Exercise details -> Copy out every line of the material below word for word, with nothing changed.
━━━━━ Dataset content
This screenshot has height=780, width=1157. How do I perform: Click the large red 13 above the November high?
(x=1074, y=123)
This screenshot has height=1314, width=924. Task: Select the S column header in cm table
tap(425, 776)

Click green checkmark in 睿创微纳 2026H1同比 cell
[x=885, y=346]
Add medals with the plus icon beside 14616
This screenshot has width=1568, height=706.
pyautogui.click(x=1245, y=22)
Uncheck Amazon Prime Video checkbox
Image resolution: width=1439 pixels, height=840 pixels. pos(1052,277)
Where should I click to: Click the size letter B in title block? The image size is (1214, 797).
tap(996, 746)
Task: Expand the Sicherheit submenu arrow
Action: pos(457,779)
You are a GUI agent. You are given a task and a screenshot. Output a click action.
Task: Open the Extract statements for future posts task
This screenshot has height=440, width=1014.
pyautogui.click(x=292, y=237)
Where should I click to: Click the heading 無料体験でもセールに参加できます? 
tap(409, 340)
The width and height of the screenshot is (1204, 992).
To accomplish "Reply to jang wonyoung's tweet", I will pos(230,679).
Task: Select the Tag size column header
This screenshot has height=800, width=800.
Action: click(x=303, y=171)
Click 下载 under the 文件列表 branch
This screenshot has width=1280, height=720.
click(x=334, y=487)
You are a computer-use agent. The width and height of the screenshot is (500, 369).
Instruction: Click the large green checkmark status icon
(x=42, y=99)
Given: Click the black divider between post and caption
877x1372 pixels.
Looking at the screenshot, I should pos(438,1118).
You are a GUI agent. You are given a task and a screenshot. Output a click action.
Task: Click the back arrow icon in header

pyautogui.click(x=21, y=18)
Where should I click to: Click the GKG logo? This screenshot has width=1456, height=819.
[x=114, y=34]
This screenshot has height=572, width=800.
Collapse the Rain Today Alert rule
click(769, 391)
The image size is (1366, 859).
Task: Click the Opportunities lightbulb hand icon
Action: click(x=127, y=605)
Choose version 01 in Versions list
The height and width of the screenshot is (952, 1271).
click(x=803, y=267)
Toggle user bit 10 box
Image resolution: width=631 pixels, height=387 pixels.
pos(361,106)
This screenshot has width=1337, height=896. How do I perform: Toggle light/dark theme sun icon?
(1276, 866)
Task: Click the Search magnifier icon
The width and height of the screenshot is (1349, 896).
━━━━━━━━━━
Written reply ->
This screenshot has height=780, width=1157. How do I perform: Click the large red 13 above the November high?
(x=1074, y=123)
This screenshot has height=1314, width=924. Task: Select the S column header in cm table
tap(425, 776)

Click green checkmark in 睿创微纳 2026H1同比 cell
[x=885, y=346]
Add medals with the plus icon beside 14616
This screenshot has width=1568, height=706.
pyautogui.click(x=1245, y=22)
Uncheck Amazon Prime Video checkbox
Image resolution: width=1439 pixels, height=840 pixels. pos(1052,277)
Where should I click to: Click the size letter B in title block? The image size is (1214, 797).
tap(996, 746)
Task: Expand the Sicherheit submenu arrow
Action: pos(457,779)
You are a GUI agent. You are given a task and a screenshot. Output a click action.
Task: Open the Extract statements for future posts task
This screenshot has height=440, width=1014.
pyautogui.click(x=292, y=237)
Where should I click to: Click the heading 無料体験でもセールに参加できます? 
tap(409, 340)
The width and height of the screenshot is (1204, 992).
To accomplish "Reply to jang wonyoung's tweet", I will pos(230,679).
Task: Select the Tag size column header
This screenshot has height=800, width=800.
Action: click(x=303, y=171)
Click 下载 under the 文件列表 branch
This screenshot has width=1280, height=720.
click(x=334, y=487)
You are a computer-use agent. The width and height of the screenshot is (500, 369).
Instruction: Click the large green checkmark status icon
(x=42, y=99)
Given: Click the black divider between post and caption
877x1372 pixels.
Looking at the screenshot, I should pos(438,1118).
You are a GUI agent. You are given a task and a screenshot. Output a click action.
Task: Click the back arrow icon in header

pyautogui.click(x=21, y=18)
Where should I click to: Click the GKG logo? This screenshot has width=1456, height=819.
[x=114, y=34]
This screenshot has height=572, width=800.
Collapse the Rain Today Alert rule
click(769, 391)
The image size is (1366, 859).
Task: Click the Opportunities lightbulb hand icon
Action: click(x=127, y=605)
Choose version 01 in Versions list
The height and width of the screenshot is (952, 1271).
click(x=803, y=267)
Toggle user bit 10 box
Image resolution: width=631 pixels, height=387 pixels.
pos(361,106)
This screenshot has width=1337, height=896. How do I perform: Toggle light/dark theme sun icon?
(1276, 866)
Task: Click the Search magnifier icon
The width and height of the screenshot is (1349, 896).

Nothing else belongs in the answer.